_MATERIAL PROVIDED_
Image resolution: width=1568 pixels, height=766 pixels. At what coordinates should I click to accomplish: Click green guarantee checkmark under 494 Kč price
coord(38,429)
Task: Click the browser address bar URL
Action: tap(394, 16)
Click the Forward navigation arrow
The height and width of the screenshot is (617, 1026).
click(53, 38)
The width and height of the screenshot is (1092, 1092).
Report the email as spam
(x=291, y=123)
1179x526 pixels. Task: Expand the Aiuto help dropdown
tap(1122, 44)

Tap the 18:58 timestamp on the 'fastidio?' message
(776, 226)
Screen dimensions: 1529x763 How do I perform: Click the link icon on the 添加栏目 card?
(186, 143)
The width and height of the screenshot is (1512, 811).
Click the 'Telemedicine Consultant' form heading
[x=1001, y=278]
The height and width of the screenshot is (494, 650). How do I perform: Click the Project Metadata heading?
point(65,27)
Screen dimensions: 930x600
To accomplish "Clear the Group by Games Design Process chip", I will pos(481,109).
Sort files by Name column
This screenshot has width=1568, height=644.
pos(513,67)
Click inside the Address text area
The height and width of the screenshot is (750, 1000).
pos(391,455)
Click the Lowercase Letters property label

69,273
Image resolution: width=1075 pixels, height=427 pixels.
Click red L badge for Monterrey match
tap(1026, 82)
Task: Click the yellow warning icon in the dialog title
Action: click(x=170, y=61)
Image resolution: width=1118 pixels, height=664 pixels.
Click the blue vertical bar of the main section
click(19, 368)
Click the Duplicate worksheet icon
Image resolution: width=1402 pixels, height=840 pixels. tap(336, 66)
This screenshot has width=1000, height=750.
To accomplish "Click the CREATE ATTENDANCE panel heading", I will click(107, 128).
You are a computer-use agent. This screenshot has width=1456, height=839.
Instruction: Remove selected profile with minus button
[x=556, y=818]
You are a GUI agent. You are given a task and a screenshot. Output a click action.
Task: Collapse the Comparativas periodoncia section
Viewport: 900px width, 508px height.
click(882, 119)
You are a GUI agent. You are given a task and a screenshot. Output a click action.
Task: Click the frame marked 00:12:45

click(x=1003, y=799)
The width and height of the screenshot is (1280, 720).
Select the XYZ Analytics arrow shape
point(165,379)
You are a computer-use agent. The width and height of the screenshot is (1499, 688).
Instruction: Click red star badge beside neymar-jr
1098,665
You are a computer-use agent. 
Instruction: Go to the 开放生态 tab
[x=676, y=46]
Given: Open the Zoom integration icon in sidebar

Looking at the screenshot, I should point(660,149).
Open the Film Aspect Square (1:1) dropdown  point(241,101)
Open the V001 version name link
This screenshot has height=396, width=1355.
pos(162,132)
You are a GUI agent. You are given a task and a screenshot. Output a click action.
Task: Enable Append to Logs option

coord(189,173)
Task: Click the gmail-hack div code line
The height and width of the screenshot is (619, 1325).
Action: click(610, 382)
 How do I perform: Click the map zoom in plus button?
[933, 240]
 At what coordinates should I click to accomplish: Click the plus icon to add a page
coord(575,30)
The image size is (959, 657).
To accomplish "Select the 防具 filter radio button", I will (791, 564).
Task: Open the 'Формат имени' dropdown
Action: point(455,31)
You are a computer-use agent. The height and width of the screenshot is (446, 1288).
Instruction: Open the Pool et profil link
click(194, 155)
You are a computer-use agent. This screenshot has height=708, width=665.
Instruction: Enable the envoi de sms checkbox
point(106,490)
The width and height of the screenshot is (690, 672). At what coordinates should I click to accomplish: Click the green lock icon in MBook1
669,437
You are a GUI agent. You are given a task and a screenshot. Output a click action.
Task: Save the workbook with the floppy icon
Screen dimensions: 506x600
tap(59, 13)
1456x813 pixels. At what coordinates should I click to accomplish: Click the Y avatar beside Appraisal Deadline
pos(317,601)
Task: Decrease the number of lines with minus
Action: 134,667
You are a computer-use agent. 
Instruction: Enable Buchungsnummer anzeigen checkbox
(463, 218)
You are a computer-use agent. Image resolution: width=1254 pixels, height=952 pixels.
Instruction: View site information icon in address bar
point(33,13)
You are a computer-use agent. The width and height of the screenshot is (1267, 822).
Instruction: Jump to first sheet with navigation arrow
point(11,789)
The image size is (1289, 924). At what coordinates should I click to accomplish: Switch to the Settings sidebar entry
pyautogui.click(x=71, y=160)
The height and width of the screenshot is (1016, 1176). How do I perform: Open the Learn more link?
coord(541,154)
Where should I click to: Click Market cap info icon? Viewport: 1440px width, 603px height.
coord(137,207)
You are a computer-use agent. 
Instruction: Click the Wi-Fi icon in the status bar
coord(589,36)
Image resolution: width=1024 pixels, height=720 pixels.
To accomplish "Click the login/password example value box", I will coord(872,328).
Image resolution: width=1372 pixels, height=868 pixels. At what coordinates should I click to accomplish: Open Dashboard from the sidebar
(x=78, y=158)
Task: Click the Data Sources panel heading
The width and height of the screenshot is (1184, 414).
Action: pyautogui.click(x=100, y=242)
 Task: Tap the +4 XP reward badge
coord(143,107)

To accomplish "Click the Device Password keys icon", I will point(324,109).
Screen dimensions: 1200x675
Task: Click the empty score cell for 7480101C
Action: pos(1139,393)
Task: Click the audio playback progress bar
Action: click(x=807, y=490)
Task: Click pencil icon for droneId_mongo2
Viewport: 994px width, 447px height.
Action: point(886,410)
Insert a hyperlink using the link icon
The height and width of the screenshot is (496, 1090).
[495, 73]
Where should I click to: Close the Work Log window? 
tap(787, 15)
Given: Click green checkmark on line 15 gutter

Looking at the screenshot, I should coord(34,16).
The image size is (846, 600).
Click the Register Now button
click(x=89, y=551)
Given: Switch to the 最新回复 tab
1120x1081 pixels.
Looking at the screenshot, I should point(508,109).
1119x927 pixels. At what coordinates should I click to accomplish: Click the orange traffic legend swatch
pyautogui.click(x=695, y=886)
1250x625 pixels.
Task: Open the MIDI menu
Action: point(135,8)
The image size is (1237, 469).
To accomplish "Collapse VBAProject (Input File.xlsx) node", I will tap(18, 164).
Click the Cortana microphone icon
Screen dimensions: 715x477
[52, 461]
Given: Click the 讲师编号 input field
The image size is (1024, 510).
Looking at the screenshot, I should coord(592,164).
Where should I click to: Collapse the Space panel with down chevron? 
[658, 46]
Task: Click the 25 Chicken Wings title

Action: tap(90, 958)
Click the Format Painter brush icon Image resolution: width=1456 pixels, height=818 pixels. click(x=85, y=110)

_PROBLEM DESCRIPTION_
Substitute "toggle switch" for "checkbox" in the entries from the line with "Task: Click the gmail-hack div code line" to the line with "tap(59, 13)", and give those lines again with nothing else changed.

_EXERCISE RESPONSE_
Task: Click the gmail-hack div code line
The height and width of the screenshot is (619, 1325).
Action: click(610, 382)
 How do I perform: Click the map zoom in plus button?
[933, 240]
 At what coordinates should I click to accomplish: Click the plus icon to add a page
coord(575,30)
The image size is (959, 657).
To accomplish "Select the 防具 filter radio button", I will (791, 564).
Task: Open the 'Формат имени' dropdown
Action: point(455,31)
You are a computer-use agent. The height and width of the screenshot is (446, 1288).
Instruction: Open the Pool et profil link
click(194, 155)
You are a computer-use agent. This screenshot has height=708, width=665.
Instruction: Enable the envoi de sms toggle switch
point(106,490)
The width and height of the screenshot is (690, 672). At what coordinates should I click to accomplish: Click the green lock icon in MBook1
669,437
You are a GUI agent. You are given a task and a screenshot. Output a click action.
Task: Save the workbook with the floppy icon
Screen dimensions: 506x600
tap(59, 13)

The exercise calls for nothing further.